12日に北京での首脳会談で合意されたのは、(1)米国は温室効果ガス排出量を、2025年までに05年比で26~28%削減(2)中国は30年ごろをめどに排出量を減少させ、非化石燃料の比率を20%にする-という内容。
これに対し、共和党のマコネル上院院内総務は「合意に動転した。非現実的な計画であり、それを後任の大統領に押し付けることになる。公共料金は上がり、雇用は大幅に減るだろう」と非難した。
オバマ大統領はこれまで、議会での審議を回避し、大統領権限を行使する形で二酸化炭素(CO2)排出規制などを打ち出している。

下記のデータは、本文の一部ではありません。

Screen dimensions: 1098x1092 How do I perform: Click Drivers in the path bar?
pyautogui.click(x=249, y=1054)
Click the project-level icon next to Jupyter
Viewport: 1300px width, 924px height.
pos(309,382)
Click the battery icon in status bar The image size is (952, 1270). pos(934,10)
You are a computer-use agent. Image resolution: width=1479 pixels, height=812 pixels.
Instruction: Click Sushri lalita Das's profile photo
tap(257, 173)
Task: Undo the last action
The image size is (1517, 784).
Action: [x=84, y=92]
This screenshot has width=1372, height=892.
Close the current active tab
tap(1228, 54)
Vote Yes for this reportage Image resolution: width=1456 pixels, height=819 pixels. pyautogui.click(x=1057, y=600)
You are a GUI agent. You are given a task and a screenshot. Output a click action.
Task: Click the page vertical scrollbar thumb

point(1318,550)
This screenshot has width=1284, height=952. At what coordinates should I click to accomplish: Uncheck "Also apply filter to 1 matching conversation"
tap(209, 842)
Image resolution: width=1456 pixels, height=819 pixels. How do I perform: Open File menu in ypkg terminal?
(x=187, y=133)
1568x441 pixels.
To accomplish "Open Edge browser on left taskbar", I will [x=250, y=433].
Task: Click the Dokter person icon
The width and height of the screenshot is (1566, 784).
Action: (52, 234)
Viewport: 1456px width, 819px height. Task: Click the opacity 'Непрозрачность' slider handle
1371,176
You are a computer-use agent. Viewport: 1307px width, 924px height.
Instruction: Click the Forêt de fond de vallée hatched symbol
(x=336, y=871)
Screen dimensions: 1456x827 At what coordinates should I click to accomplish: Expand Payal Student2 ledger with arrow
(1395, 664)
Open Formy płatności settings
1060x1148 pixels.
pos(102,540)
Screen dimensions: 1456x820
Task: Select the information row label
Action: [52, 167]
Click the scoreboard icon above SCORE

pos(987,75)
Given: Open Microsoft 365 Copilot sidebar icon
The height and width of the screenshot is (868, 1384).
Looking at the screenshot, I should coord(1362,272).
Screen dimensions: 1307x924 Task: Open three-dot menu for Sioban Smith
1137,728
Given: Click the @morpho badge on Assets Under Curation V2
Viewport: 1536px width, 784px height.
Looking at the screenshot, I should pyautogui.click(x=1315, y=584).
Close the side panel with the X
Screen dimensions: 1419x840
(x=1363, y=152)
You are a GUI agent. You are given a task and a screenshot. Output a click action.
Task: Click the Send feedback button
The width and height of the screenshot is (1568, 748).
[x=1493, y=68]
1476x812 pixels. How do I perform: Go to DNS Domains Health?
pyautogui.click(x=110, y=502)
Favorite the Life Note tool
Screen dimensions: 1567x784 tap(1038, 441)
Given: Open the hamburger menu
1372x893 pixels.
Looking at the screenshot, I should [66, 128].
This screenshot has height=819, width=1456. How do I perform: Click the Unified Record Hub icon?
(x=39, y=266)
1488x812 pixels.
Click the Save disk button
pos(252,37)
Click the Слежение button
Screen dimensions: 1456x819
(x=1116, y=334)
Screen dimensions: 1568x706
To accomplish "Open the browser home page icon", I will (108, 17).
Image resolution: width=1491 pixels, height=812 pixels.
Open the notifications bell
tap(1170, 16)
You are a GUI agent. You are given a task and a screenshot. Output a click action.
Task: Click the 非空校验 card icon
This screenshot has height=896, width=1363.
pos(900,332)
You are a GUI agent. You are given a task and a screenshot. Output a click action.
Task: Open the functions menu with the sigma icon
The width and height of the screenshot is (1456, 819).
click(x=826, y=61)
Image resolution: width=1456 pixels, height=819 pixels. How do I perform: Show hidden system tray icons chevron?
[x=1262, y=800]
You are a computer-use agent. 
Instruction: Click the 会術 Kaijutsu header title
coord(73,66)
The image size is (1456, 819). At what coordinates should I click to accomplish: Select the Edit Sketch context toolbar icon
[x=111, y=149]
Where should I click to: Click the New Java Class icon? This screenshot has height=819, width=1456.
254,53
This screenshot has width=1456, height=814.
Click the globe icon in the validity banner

これを踏まえ、マコネル氏は「排出規制はすでに米国内で混乱を引き起こしているにもかかわらず、中国には(30年までの)16年の間、何も求めないのか」と憤りを見せた。
ベイナー下院議長も「(今回の合意は)手頃で信頼性が高いエネルギーを撲滅しようという、大統領の運動だ」と批判した。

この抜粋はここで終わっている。